Simulated Author's Rebuttal

2 responses · 0 unresolved

We thank the referee for the detailed review of our shared-task system paper. We address the major comments below, noting that this is a concise system description for the MEDIQA 2019 task rather than a methods paper with full ablations. We are prepared to expand the manuscript with additional details on procedures and comparisons where feasible.

read point-by-point responses
  1. Referee: [Abstract] Abstract: the claim that 'our results on the shared task demonstrate that incorporating domain knowledge through data augmentation is a powerful strategy' is unsupported by any ablation, baseline comparison, or controlled experiment; the manuscript supplies no tables, figures, or sections describing training details, hyper-parameters, or the exact augmentation procedure.

    Authors: We agree that the abstract claim would be strengthened by explicit ablations and training details, which are absent from the current manuscript. As a shared-task system paper, our focus was on describing the submitted system and its leaderboard performance rather than controlled experiments. The claim reflects our development observations that medical-domain data augmentation improved adaptation over the base contextualized model, but we acknowledge this is not demonstrated via isolated comparisons in the text.
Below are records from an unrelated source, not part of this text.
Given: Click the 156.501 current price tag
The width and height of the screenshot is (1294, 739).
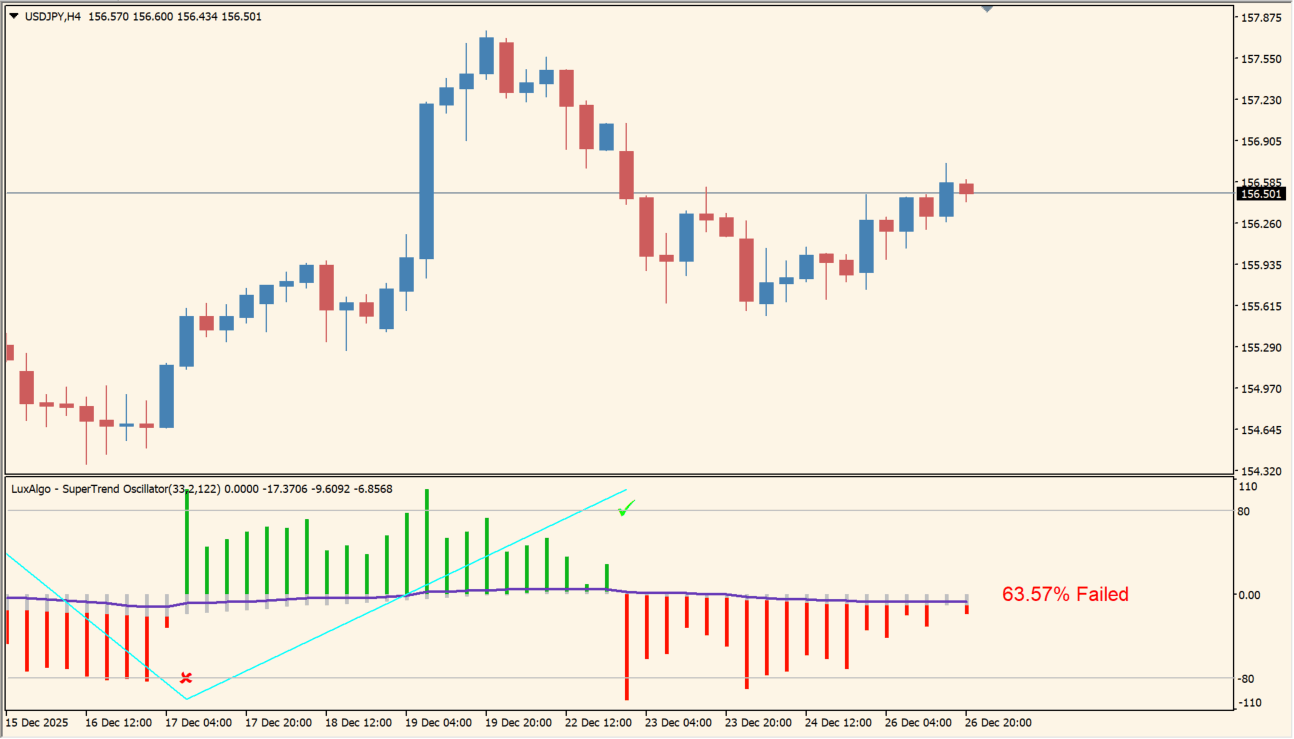Looking at the screenshot, I should pyautogui.click(x=1261, y=194).
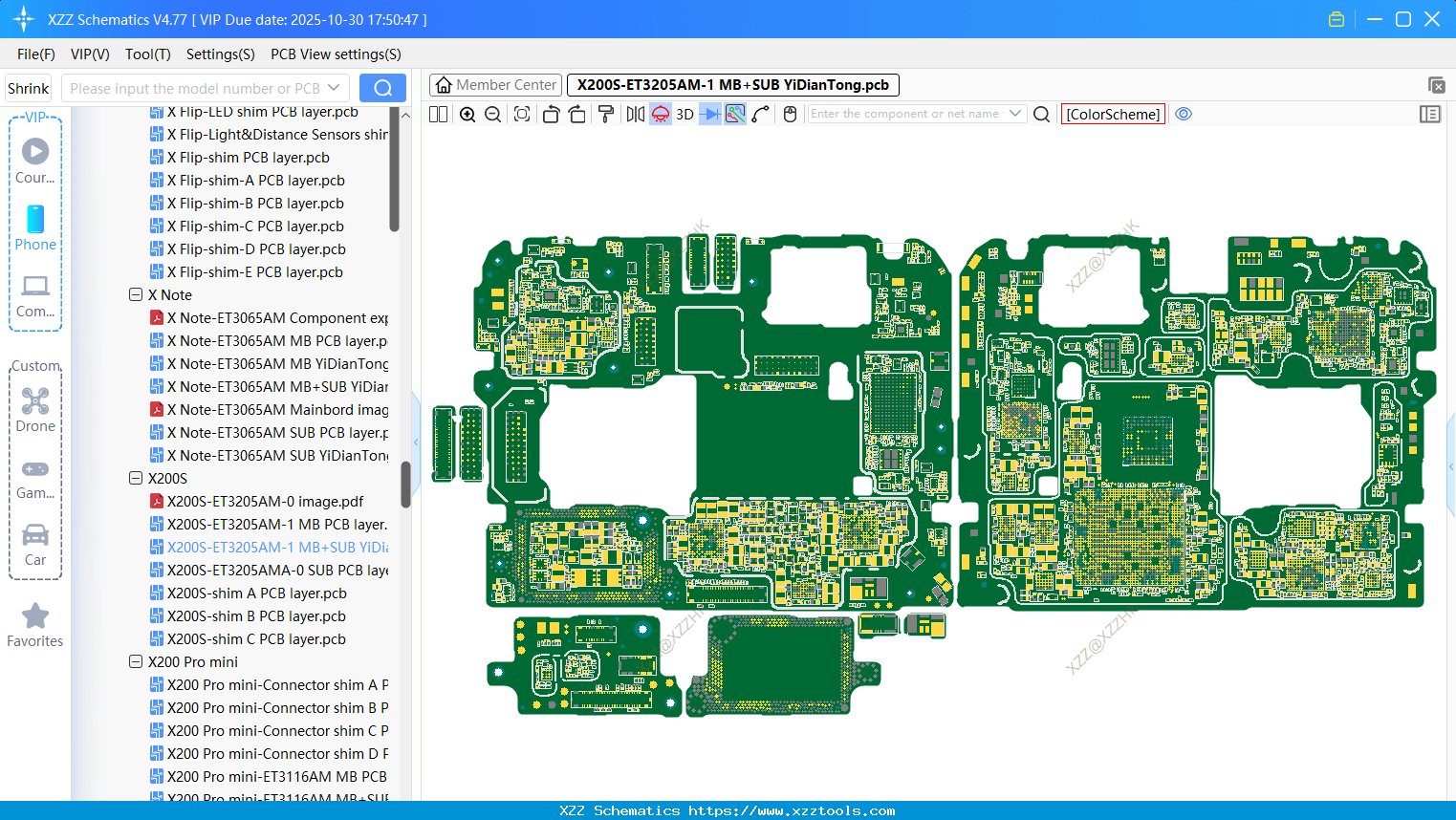The width and height of the screenshot is (1456, 820).
Task: Toggle the red component highlight mode
Action: (x=660, y=114)
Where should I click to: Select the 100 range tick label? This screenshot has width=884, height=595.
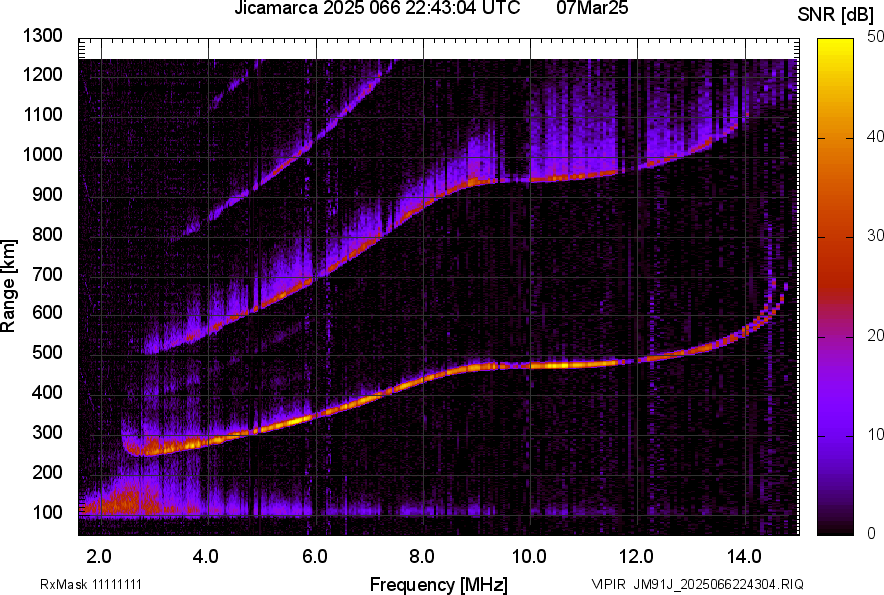(x=46, y=512)
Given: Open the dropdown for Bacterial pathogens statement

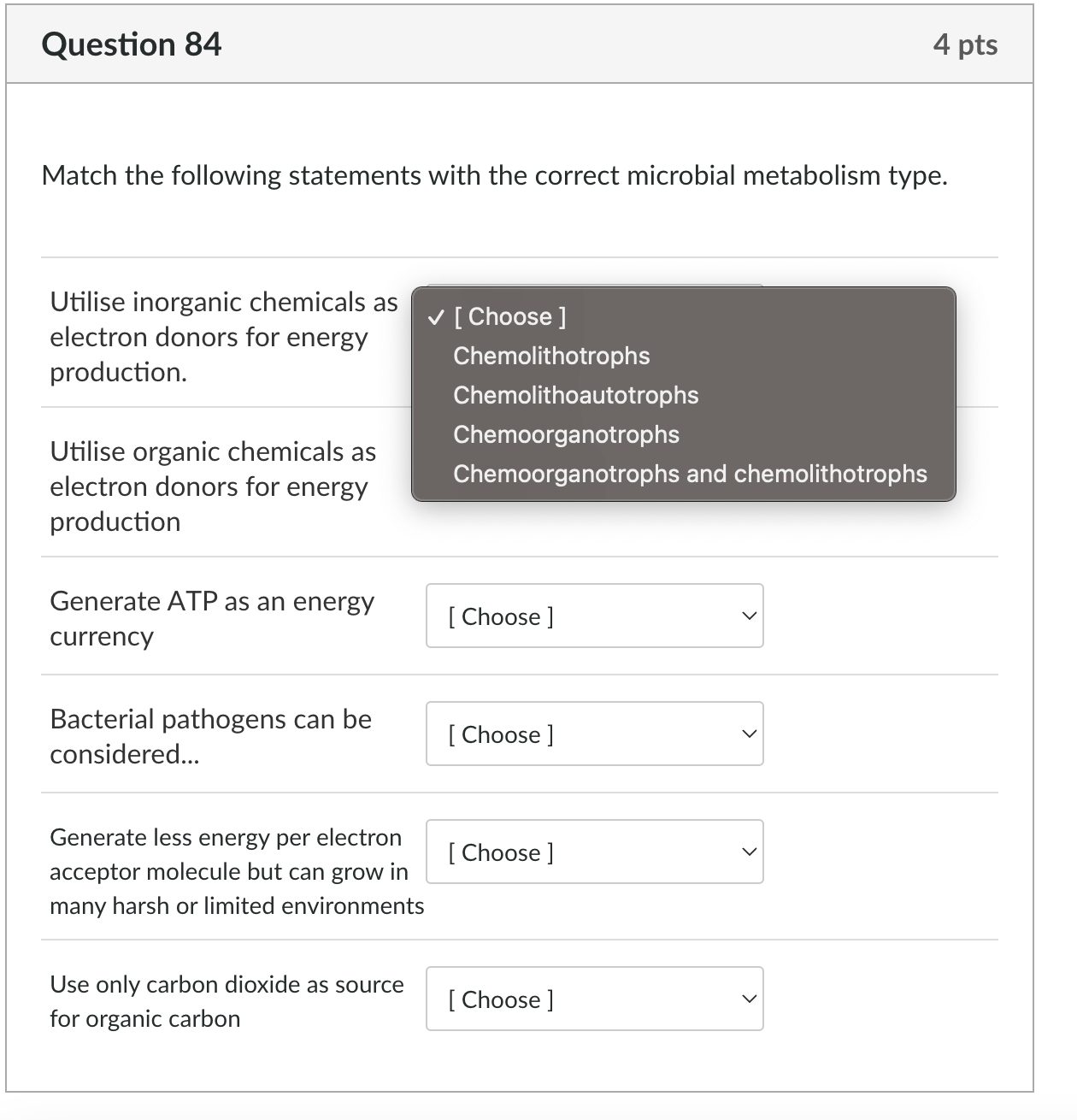Looking at the screenshot, I should click(x=594, y=734).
We will revise to include a dedicated section on the augmentation procedure, hyper-parameters, and any available baseline comparisons from our internal runs. revision: partial

  2. Referee: [—] The system description states that it is 'based on the prior work Liu et al. (2019)' yet provides no account of which components were held fixed versus modified; without an ablation that toggles only the data-augmentation step, observed test-set scores cannot be attributed primarily to that component rather than to model selection or training choices.
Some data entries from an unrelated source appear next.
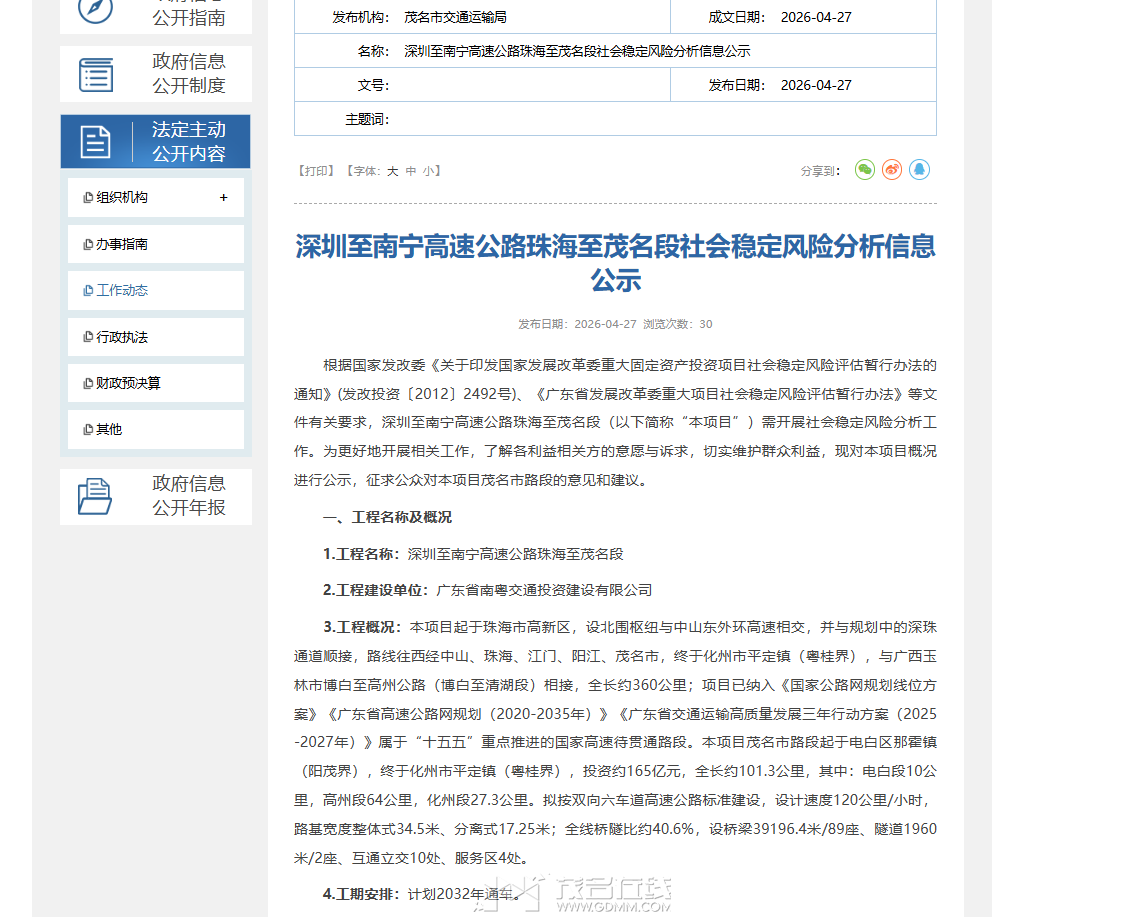Click the folder icon beside 政府信息公开年报

tap(95, 495)
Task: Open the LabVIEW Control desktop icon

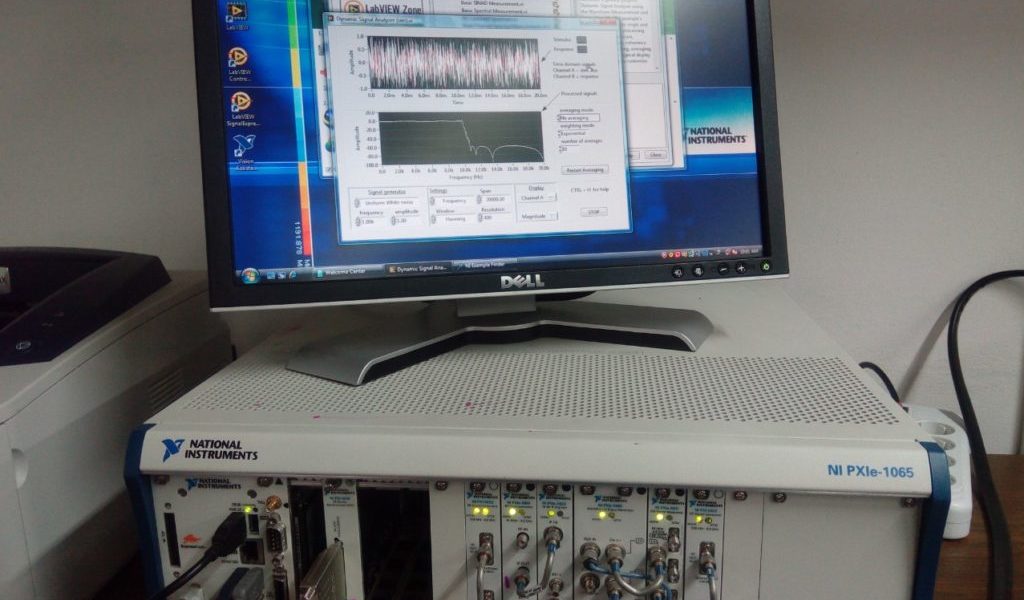Action: tap(238, 58)
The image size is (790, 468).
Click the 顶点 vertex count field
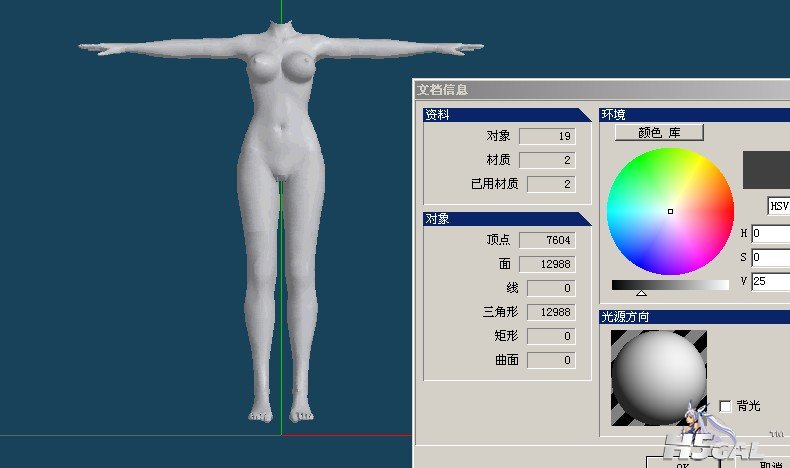[x=551, y=240]
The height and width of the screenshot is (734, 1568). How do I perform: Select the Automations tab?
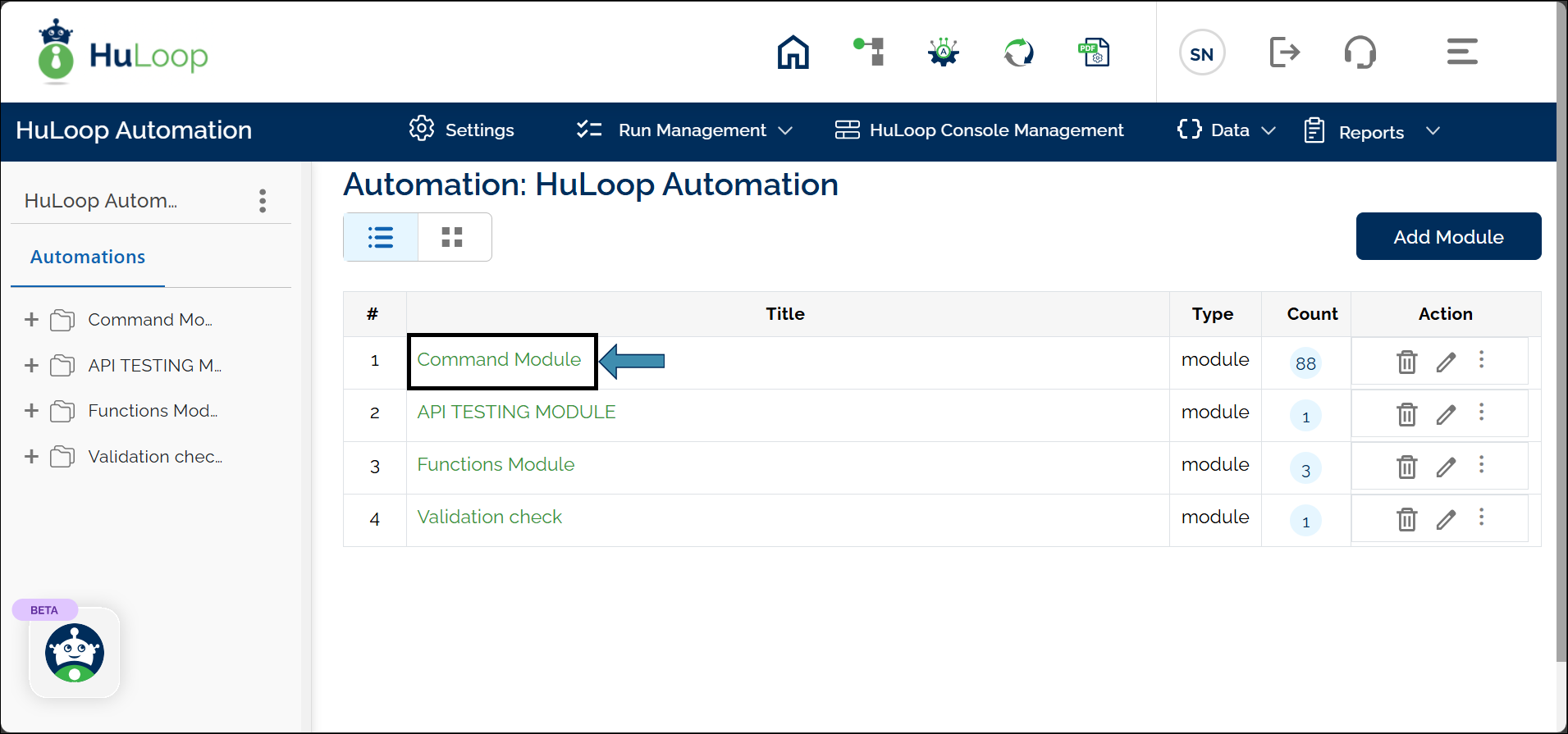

    Authors: The system reuses the multi-task entailment architecture from Liu et al. (2019) with the primary modification being the addition of medical knowledge via data augmentation for domain adaptation; the base model, objective, and training framework were held fixed. We did not include an explicit ablation isolating only the augmentation step in the manuscript. While the shared-task results provide an external benchmark against other systems, we recognize that internal controlled comparisons would better support attribution. We will add a clarification paragraph detailing fixed versus modified components and any relevant development-set comparisons in the revision. revision: partial

Circularity Check

0 steps flagged

No circularity: purely empirical shared-task report with no internal derivation

full rationale

The paper is an empirical report of participation in the MEDIQA 2019 shared task. It describes a system built on Liu et al. (2019) multi-task entailment and explores data-augmentation strategies for the medical domain, with results presented as observed performance on the shared-task test sets. There are no equations, no fitted parameters renamed as predictions, no uniqueness theorems, and no derivation chain that reduces to its own inputs. The central claim is an empirical observation about augmentation, not a mathematical derivation, so none of the enumerated circularity patterns apply.

Axiom & Free-Parameter Ledger

0 free parameters · 0 axioms · 0 invented entities

No mathematical derivations, free parameters, axioms, or invented entities appear in the abstract; the work is an empirical system description.